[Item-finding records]
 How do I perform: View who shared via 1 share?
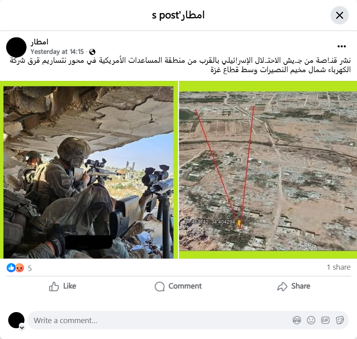[339, 267]
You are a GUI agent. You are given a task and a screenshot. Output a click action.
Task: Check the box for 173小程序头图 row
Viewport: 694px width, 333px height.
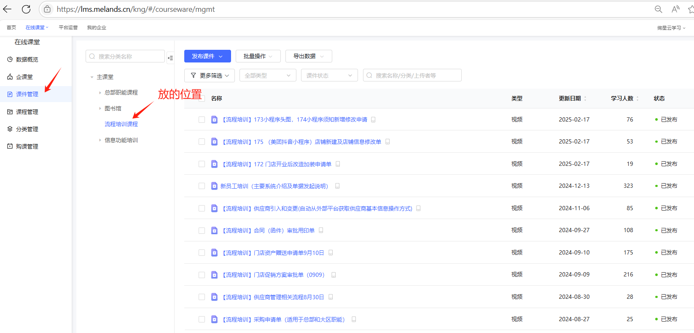pos(202,120)
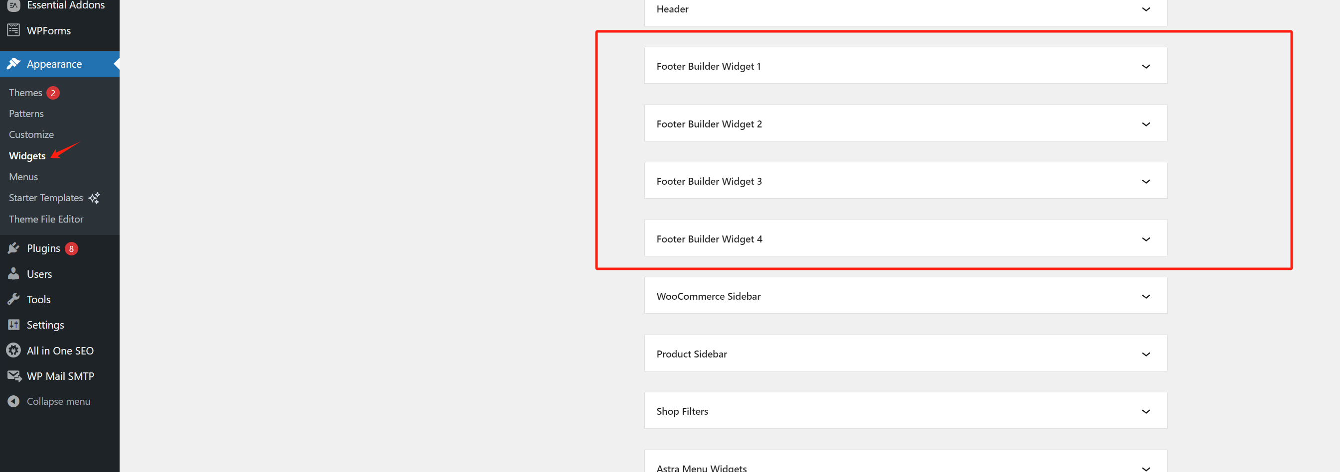Open the Themes submenu item
1340x472 pixels.
click(x=25, y=93)
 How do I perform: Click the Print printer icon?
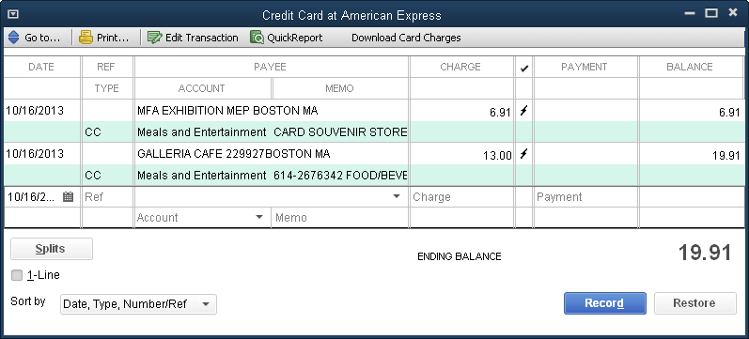[86, 38]
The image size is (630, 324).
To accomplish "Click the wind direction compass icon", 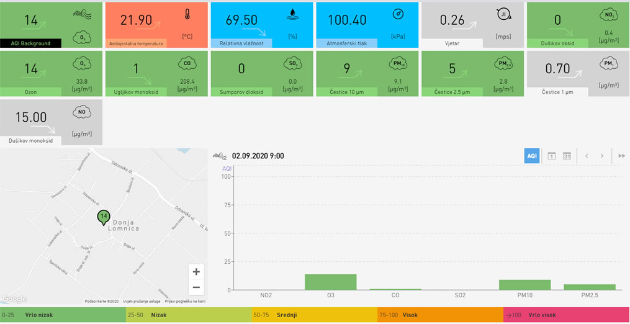I will [503, 14].
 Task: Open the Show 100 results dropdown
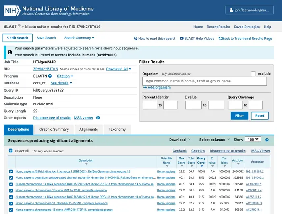253,140
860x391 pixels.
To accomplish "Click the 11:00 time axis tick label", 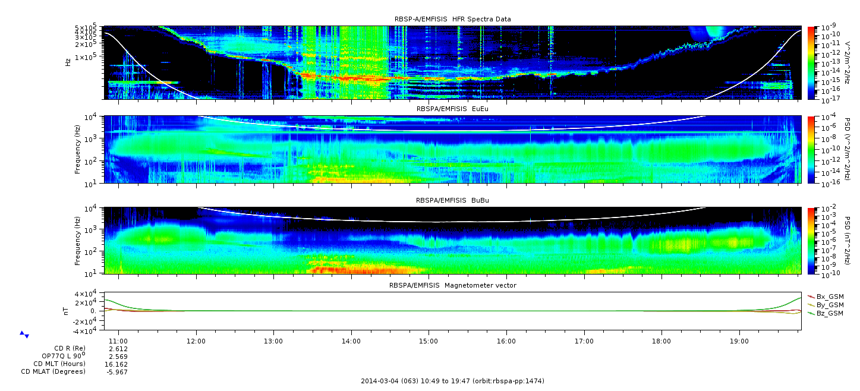I will pos(119,342).
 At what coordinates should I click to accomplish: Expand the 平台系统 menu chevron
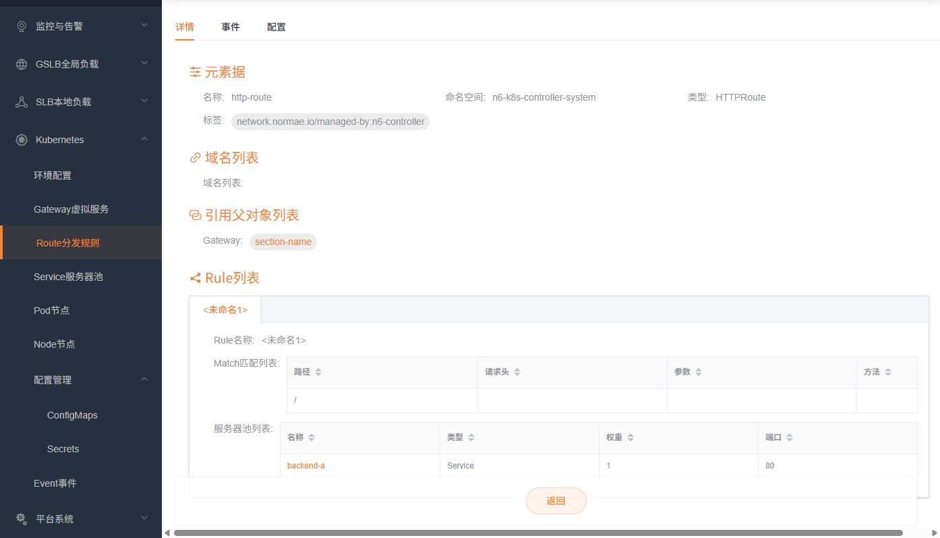pyautogui.click(x=144, y=518)
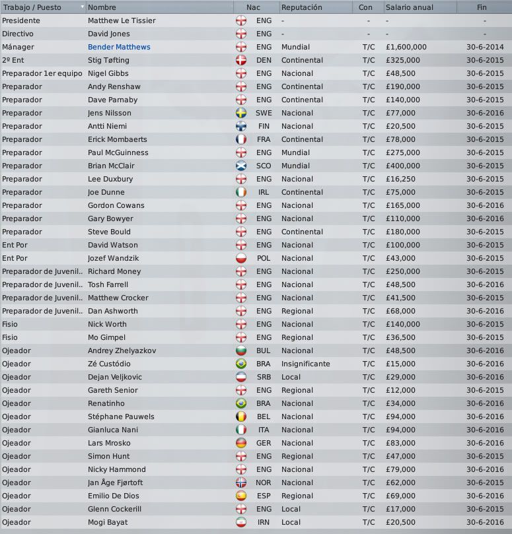
Task: Select scout Stéphane Pauwels row
Action: [256, 417]
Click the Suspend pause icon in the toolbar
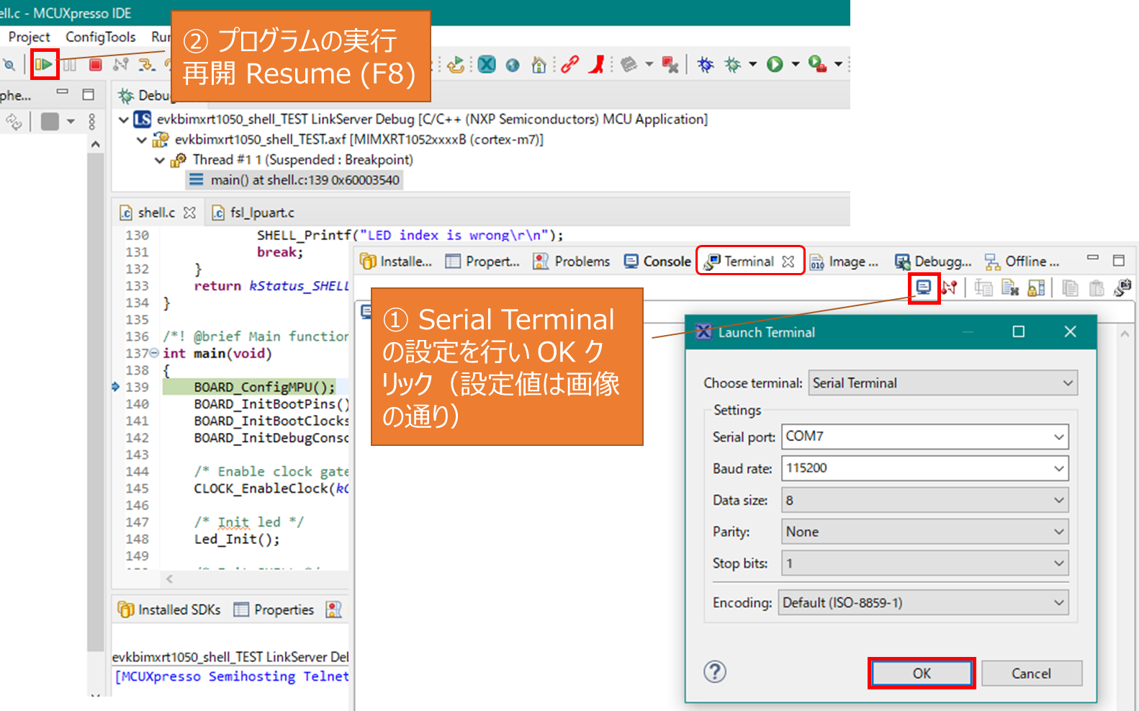The height and width of the screenshot is (711, 1139). tap(70, 65)
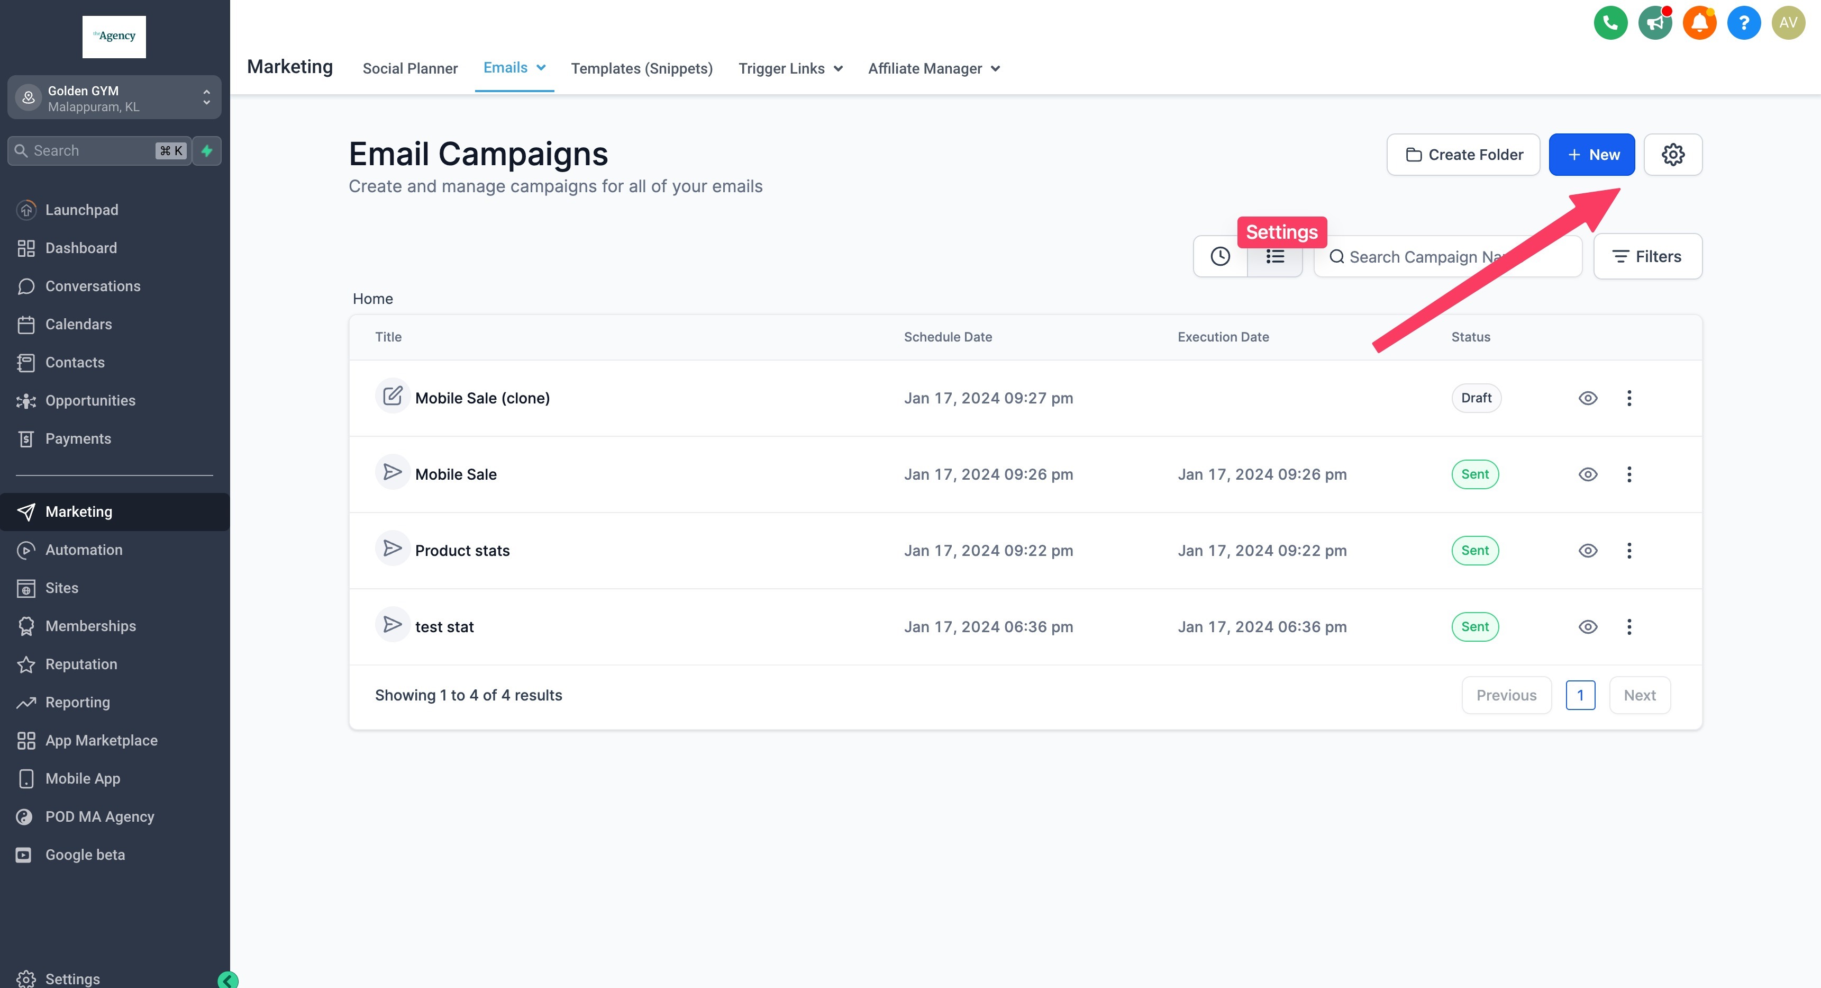Screen dimensions: 1821x988
Task: Preview Product stats campaign with eye icon
Action: coord(1587,551)
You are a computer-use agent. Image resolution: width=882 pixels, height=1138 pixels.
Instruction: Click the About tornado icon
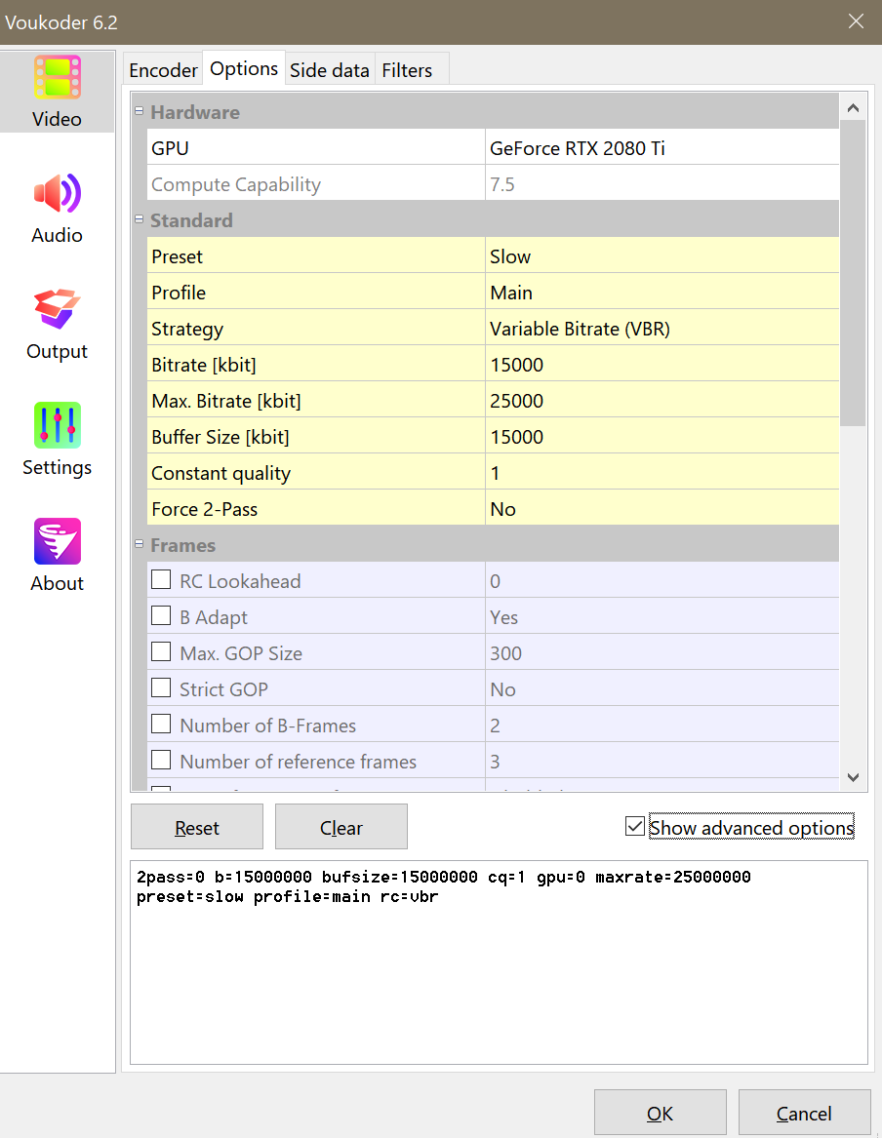pyautogui.click(x=58, y=542)
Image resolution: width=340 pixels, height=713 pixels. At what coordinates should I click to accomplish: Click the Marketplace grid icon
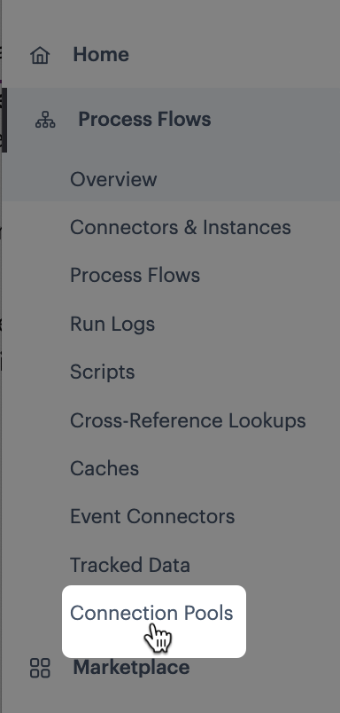[40, 668]

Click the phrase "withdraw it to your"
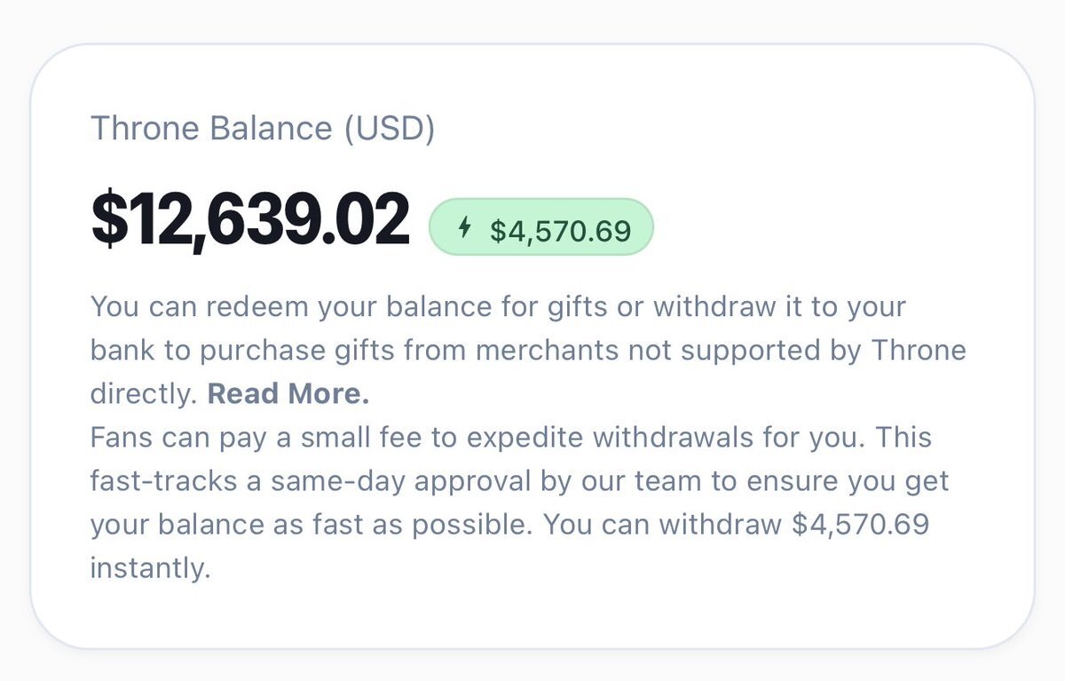(779, 308)
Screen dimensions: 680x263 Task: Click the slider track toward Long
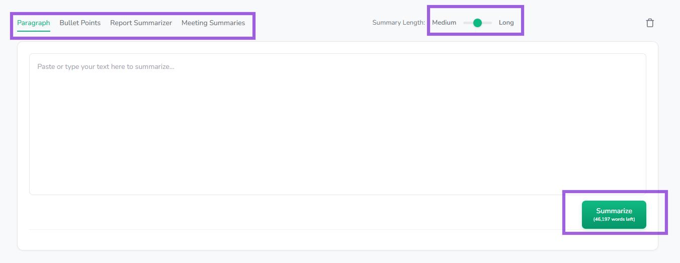[x=488, y=23]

Given exercise: Copy out the material from the line containing "You are a computer-use" through the end, leaving out the pictures.

Written solution:
You are a computer-use agent. Image resolution: width=882 pixels, height=1138 pixels.
Instruction: Click the About tornado icon
pyautogui.click(x=58, y=542)
Image resolution: width=340 pixels, height=713 pixels. At what coordinates should I click to accomplish: Click the Marketplace grid icon
[40, 668]

Click the phrase "withdraw it to your"
(779, 308)
Screen dimensions: 680x263 Task: Click the slider track toward Long
[x=488, y=23]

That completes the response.